Mediación en Venezuela

Sadio Garavini Di Turno

Sadio Garavini Di Turno

Frente a la pérdida del apoyo popular y al desastre socioeconómico, el directorio feudalizado que gobierna el país ha optado por un aumento impresionante de la represión, ya son más de 80 las víctimas mortales, y la implantación de un régimen totalitario, similar al modelo cubano, a través de una asamblea constituyente electa de forma parecida a una mezcla de los soviets de la extinta URSS y el Congreso Corporativo fascista de Mussolini. En el chavismo existen sectores que no acompañan la intención totalitaria y colectivista de la mayoría actual del directorio. Es evidente que la Fiscal General no está sola en sus denuncias de violación del orden constitucional y de las atrocidades cometidas por la Guardia Nacional y los paramilitares del régimen. En la comunidad internacional hay una creciente conciencia de la vocación totalitaria del régimen y de la gravedad del desastre socioeconómico, que podría crear una emergencia humanitaria, con miles de potenciales refugiados buscando amparo en los países vecinos. Todas las transiciones no violentas de un gobierno autoritario a uno democrático en el último medio siglo, como España, Polonia, Chile, Suráfrica, Nicaragua, Brasil, entre otras, se han dado por una “pinza” eficiente de presiones nacionales e internacionales. El fin del régimen autoritario, en estas transiciones, no se da hasta que por lo menos un importante sector del mismo percibe que la salida negociada es la única manera de evitar consecuencias muy negativas para el país y su futuro político y personal.

En el caso venezolano, dado el violento enfrentamiento actual, cualquier posible transición pacífica implica necesariamente la participación de la comunidad internacional. En las exitosas transiciones centroamericanas, que acabaron con terribles guerras civiles, fue esencial la formación de los Grupos de Amigos, integrados por un número limitado de gobiernos americanos y extrahemisféricos, aceptables para ambas partes, aunque algunos podían tener mayores “simpatías” con una de ellas.

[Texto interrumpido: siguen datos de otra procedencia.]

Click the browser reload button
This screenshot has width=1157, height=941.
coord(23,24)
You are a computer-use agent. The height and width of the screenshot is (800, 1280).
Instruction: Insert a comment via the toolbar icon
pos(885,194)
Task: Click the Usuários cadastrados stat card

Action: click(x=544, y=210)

Los integrantes de un Grupo de Amigos deben ser, preferiblemente, países con “peso específico” y “auctoritas” relevantes, y por tanto con capacidad de influencia sobre las partes. Maduro ha invitado a los gobiernos de El Salvador, República Dominicana, San Vicente y las Granadinas, Nicaragua y Uruguay para activar una mediación que contribuya a una salida pacífica a la crisis venezolana. Uruguay ha declarado estar dispuesto a participar siempre y cuando se amplíe el Grupo con otros gobiernos que tengan la aceptación de la oposición democrática venezolana. El presidente del Perú ha propuesto un Grupo integrado por dos gobiernos cercanos al gobierno de Maduro, dos a la oposición y un quinto seleccionado por los cuatro anteriores. Considero que el Gobierno de Uruguay y la S. Sede, que mantienen comunicación positiva con ambas partes del conflicto, deberían asumir un rol más activo para la formación del Grupo de Amigos, recordemos que los Grupos en Centroamérica se formaron solo por la voluntad de sus miembros y la aceptación de las partes, sin necesidad de la intervención de la OEA.

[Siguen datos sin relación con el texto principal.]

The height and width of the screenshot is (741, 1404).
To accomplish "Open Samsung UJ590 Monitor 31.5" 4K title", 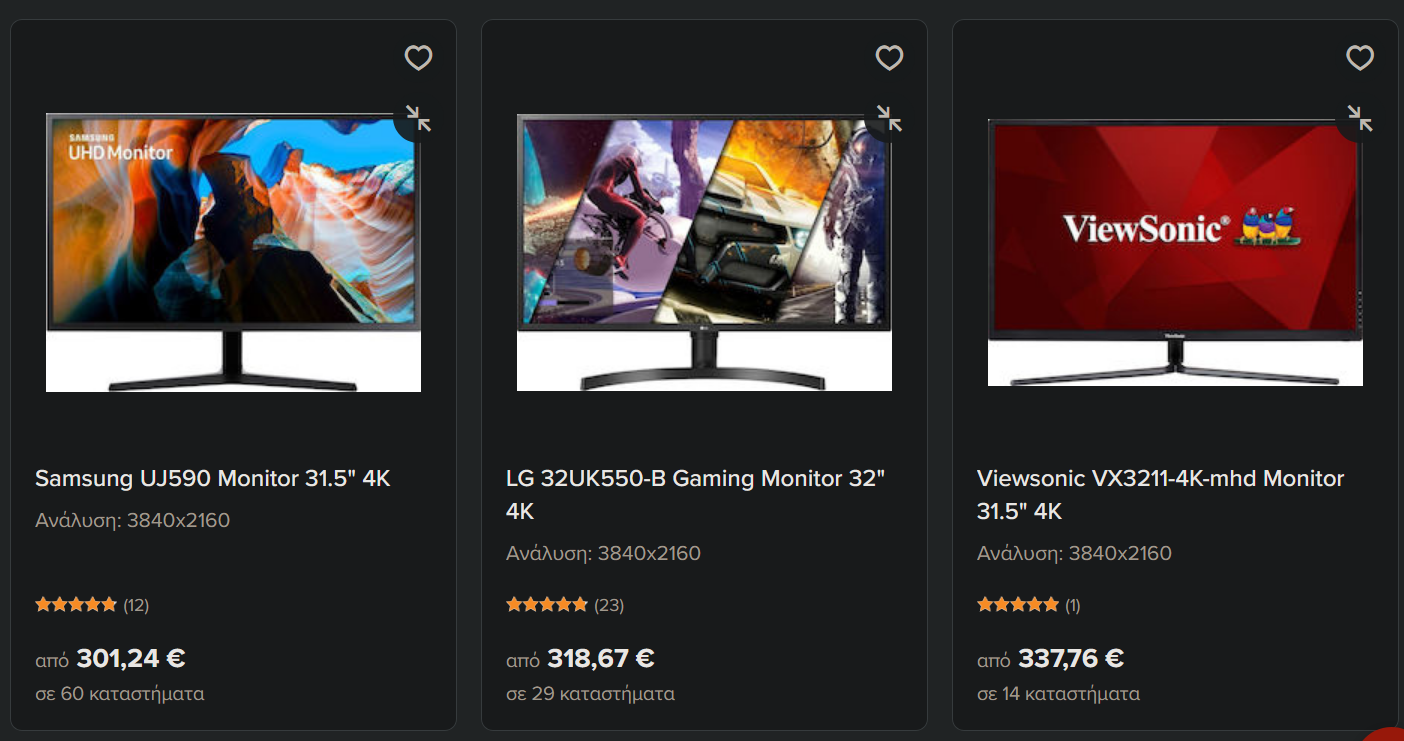I will [x=213, y=478].
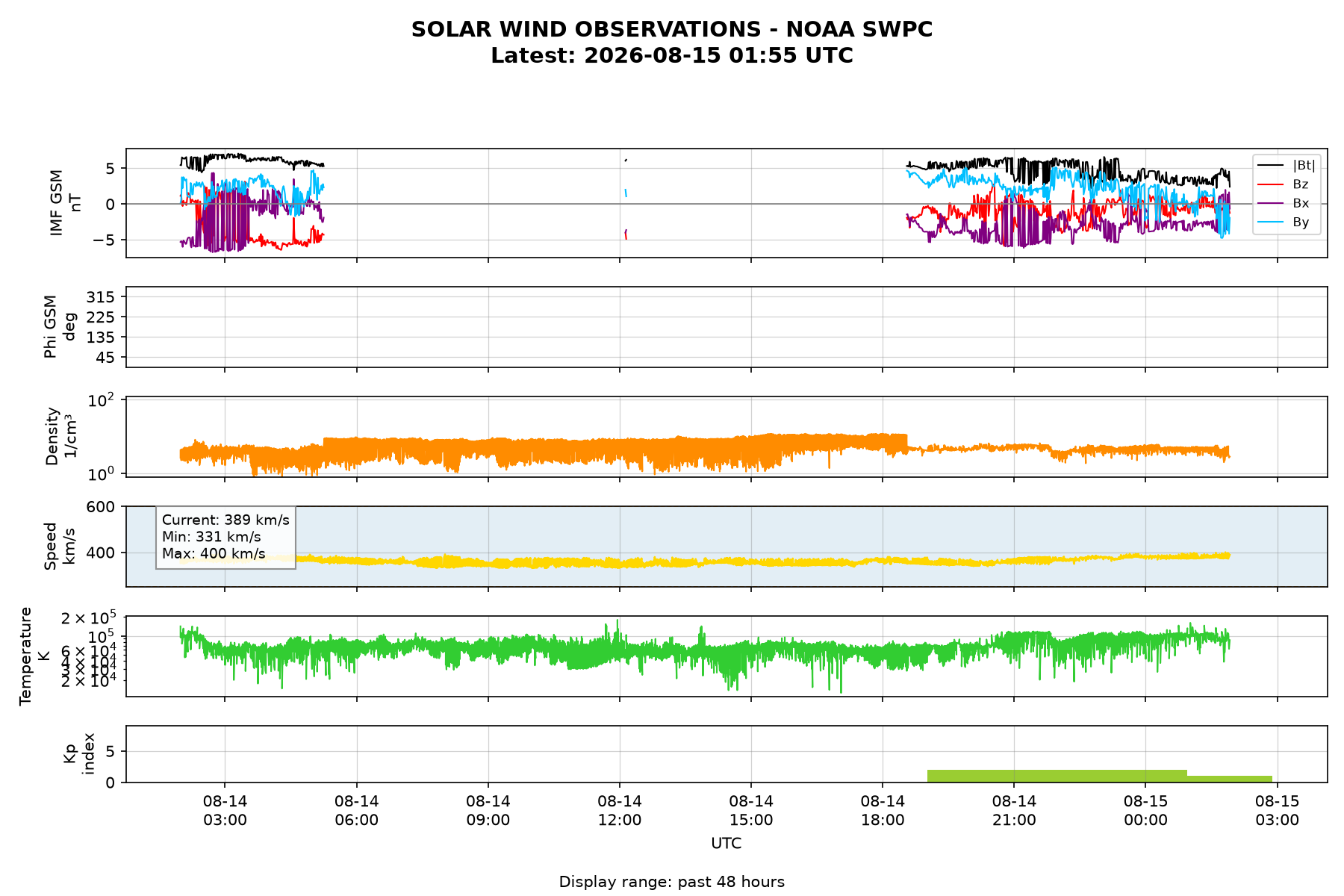This screenshot has width=1344, height=896.
Task: Click the cyan By legend line swatch
Action: click(x=1271, y=222)
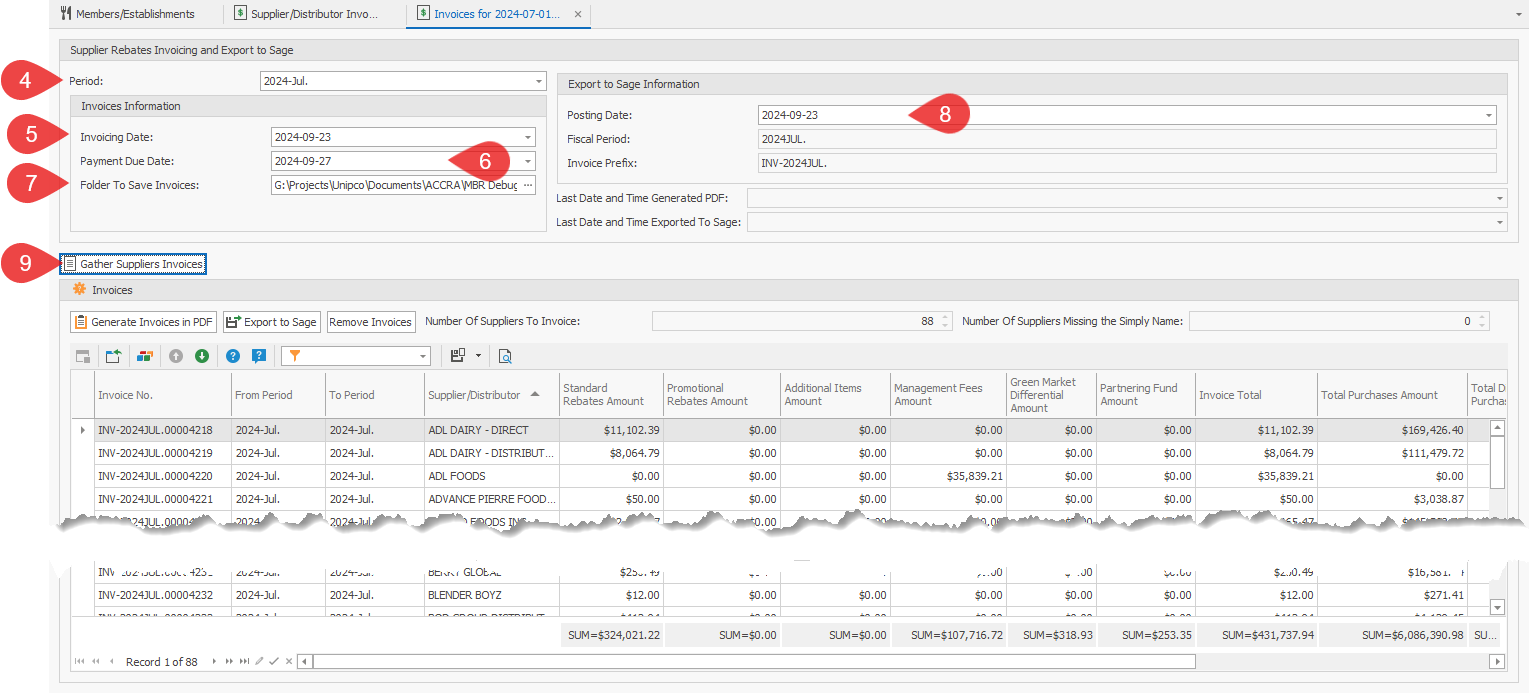Open the Posting Date dropdown

coord(1488,114)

La tragedia venezolana se está acelerando en una carrera hacia una especie de totalitarismo fallido, donde se combina la vocación totalitaria del gobierno con su incapacidad de evitar el caos y la anarquía. La Iglesia Católica, tanto como actor con “auctoritas” en Venezuela y como miembro de la comunidad internacional, tiene un papel fundamental para facilitar las comunicaciones necesarias y evitar un desastre humanitario mayor.